Not much. Employers have added an average of 180,000 jobs a month this year, about the same as last year and in 2011. From April through June, the economy grew at a 2.5 percent annual rate, little changed from its 2.8 percent rate in the quarter when the Fed began its bond buying.
Growth and hiring remain modest by the standards of a robust economic recovery. But they've been pretty consistent for the past few years.
The Fed's efforts, meanwhile, are more appropriate for a recession or other economic emergency, some economists argue.
"The Fed has gone to great lengths to describe its (bond purchases) as extraordinary economic stimulus," says Mark Vitner, an economist at Wells Fargo Securities. "It's not something you use when the economy is just struggling."

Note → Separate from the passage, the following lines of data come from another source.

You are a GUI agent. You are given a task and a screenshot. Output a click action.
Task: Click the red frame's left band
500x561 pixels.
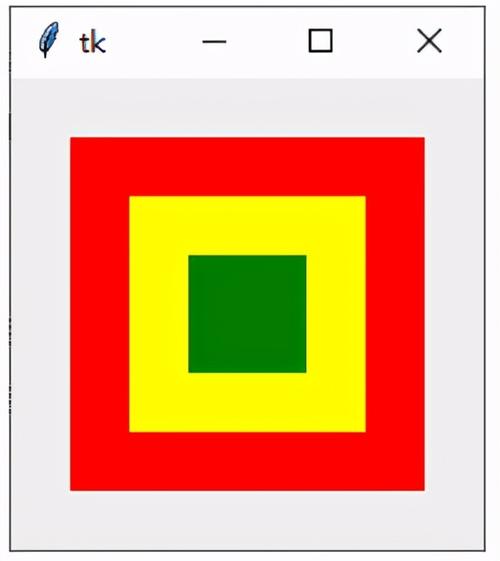pos(100,314)
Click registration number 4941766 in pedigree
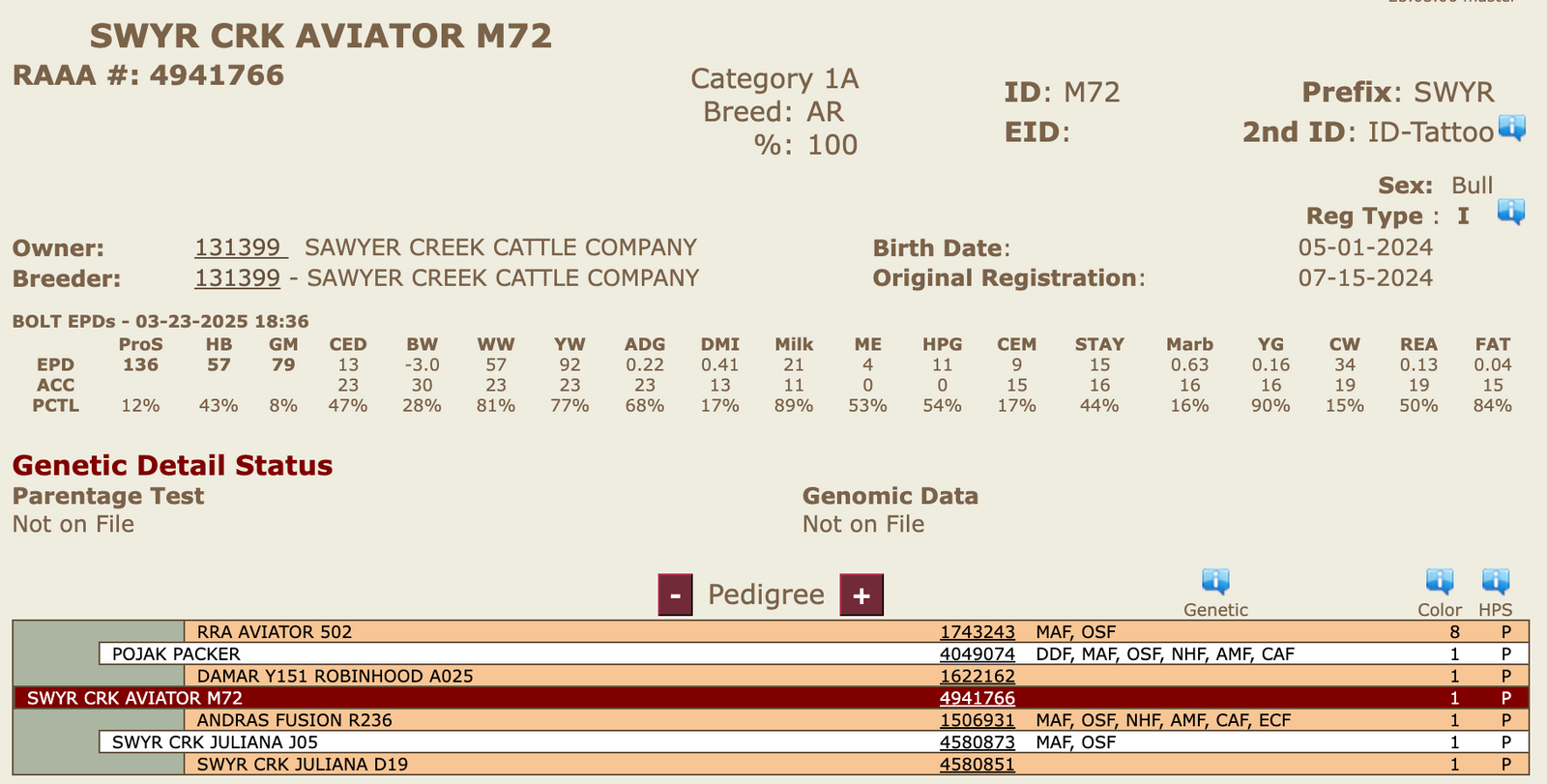The width and height of the screenshot is (1547, 784). (977, 699)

The Fed's decision to delay also suggests it's dismissive of concerns that its policies might be inflating dangerous bubbles in assets like stocks or real estate in the United States or overseas. By keeping mortgage rates low, the Fed has sought to accelerate the housing recovery. It's also tried to drive up stock prices. Yet the longer it continues to do so, the greater the risk that it will go too far.
Vitner notes that home prices have jumped 12 percent in the past year even as the number of homeowners has declined. And stock indexes closed at record highs Wednesday. Home and stock prices may have risen too far too fast considering the state of the economy.
The Fed's policies may have made the housing recovery appear stronger than it is: Much of the increase in sales and prices has been fueled by investors. First-time home buyers, who typically play a vital role in driving housing recoveries, remain largely on the sidelines. They face tighter credit standards, which the Fed's policies haven't addressed.